*PROVIDED RECORDS:*
(begin)
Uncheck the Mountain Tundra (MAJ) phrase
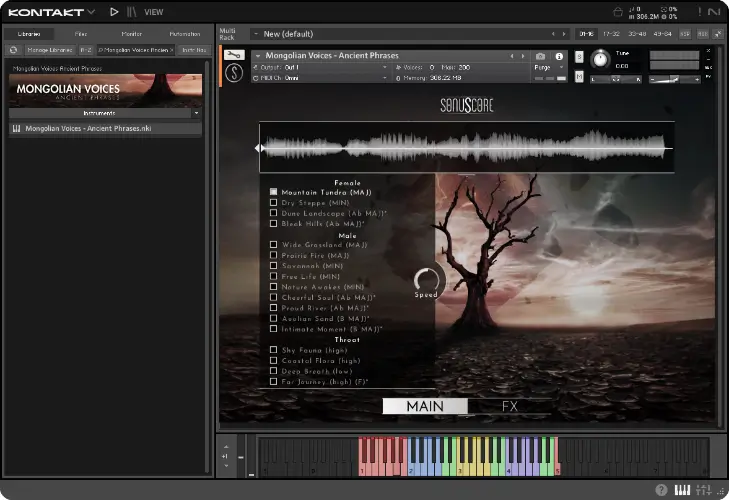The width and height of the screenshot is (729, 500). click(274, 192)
(end)
(begin)
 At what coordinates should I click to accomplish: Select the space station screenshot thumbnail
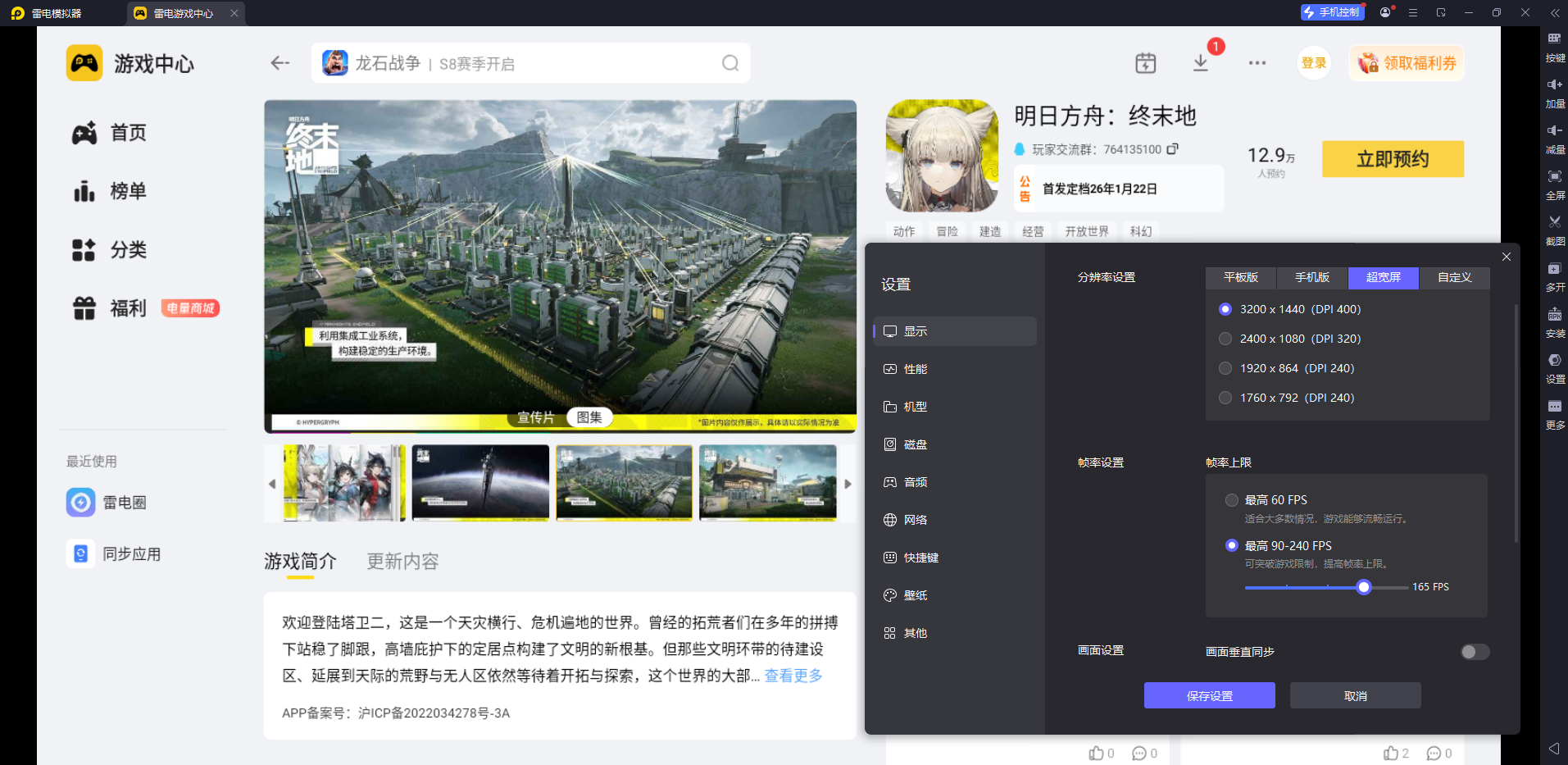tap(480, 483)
(end)
(begin)
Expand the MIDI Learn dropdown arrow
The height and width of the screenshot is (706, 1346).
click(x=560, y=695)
(end)
*SET PROBLEM:* Copy the lines running from the line containing "Expand the MIDI Learn dropdown arrow" through the line containing "click(x=560, y=695)", both of those lines included.

*RESULT:*
Expand the MIDI Learn dropdown arrow
The height and width of the screenshot is (706, 1346).
click(x=560, y=695)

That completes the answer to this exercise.